The first part of the presentation was delivered by Prof. Sandberg and concentrated on computational aspects of the DNS. While the DNS is known to provide an accurate representation of the structure of turbulent fluid flows, it is also known to be computationally demanding due to a wide range of length and time scales that turbulent flows possess. This range of scales grows rapidly with the Reynolds number. Thus, until recently, computational power required for the DNS of the vast majority of turbulent flows of practical significance made it infeasible to use the DNS as a design or even as an applied research tool. Prof. Sandberg's presentation described several approaches for exploitation of the state-of-the-art computer hardware for improvement of the performance of the DNS routines, such as parallelisation of the DNS codes using graphical processing units (GPUs) and hybrid multicore CPU and GPU systems, as well as more traditional multi-core/multi-processor supercomputer systems.
Prof. Richard Sandberg talking about the DNS.

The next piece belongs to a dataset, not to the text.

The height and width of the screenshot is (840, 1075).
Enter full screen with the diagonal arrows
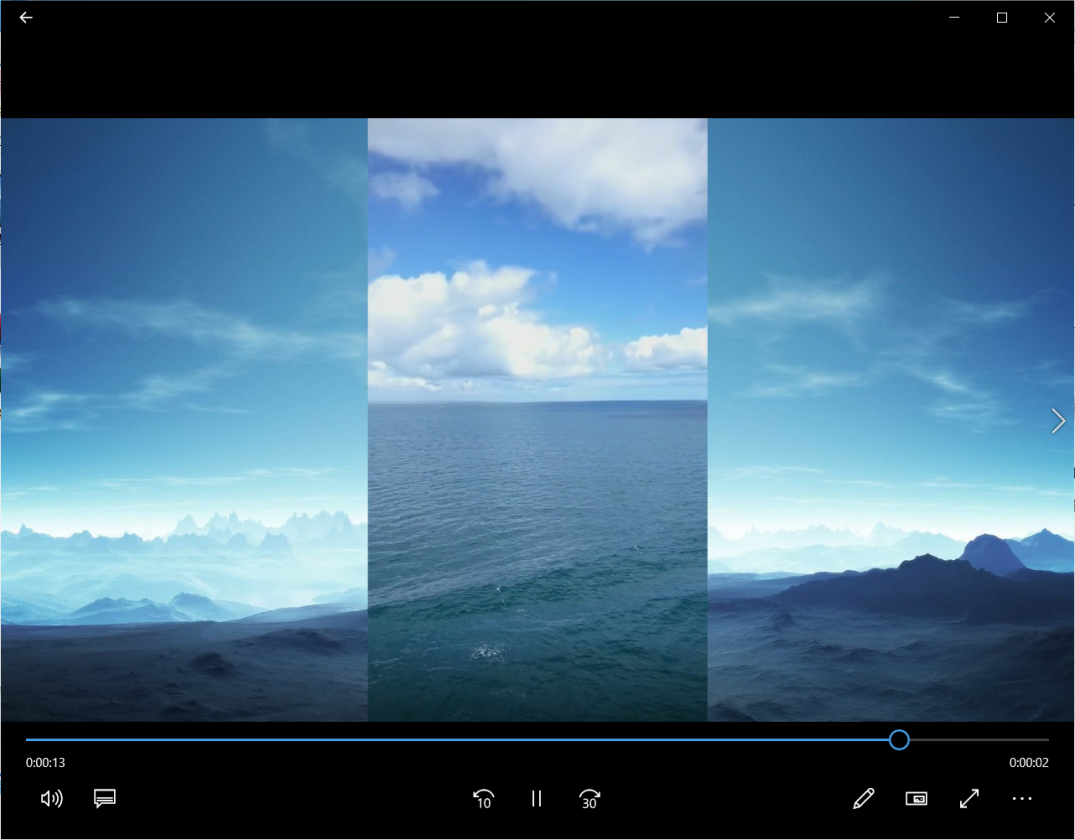click(x=969, y=798)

Dr. Ati Sharma presented a discussion of modern modal decomposition and model order reduction algorithms that are often used for analysis of turbulent fluid flow data. Particular attention was given to proper orthogonal decomposition and a more recently developed dynamic mode decomposition. These methods allow for extraction of global linear modes directly from the flow data and do not rely on any priori knowledge about the nature/model of the underlying physical process. Thus, these methods are applicable to the data obtained either from simulation or experiment. The obtained eigenstructure can be used for analysis of the flow physics, design of the flow control algorithms or construction of simplified models of the flow. However, application of these methods to fluid dynamics problems also presents a significant computational challenge due to the size and complexity of typical data sets, as well as a more universal software engineering problem of managing a large amount of simulation data.
Dr. Ati Sharma talking about the dynamic mode decomposition.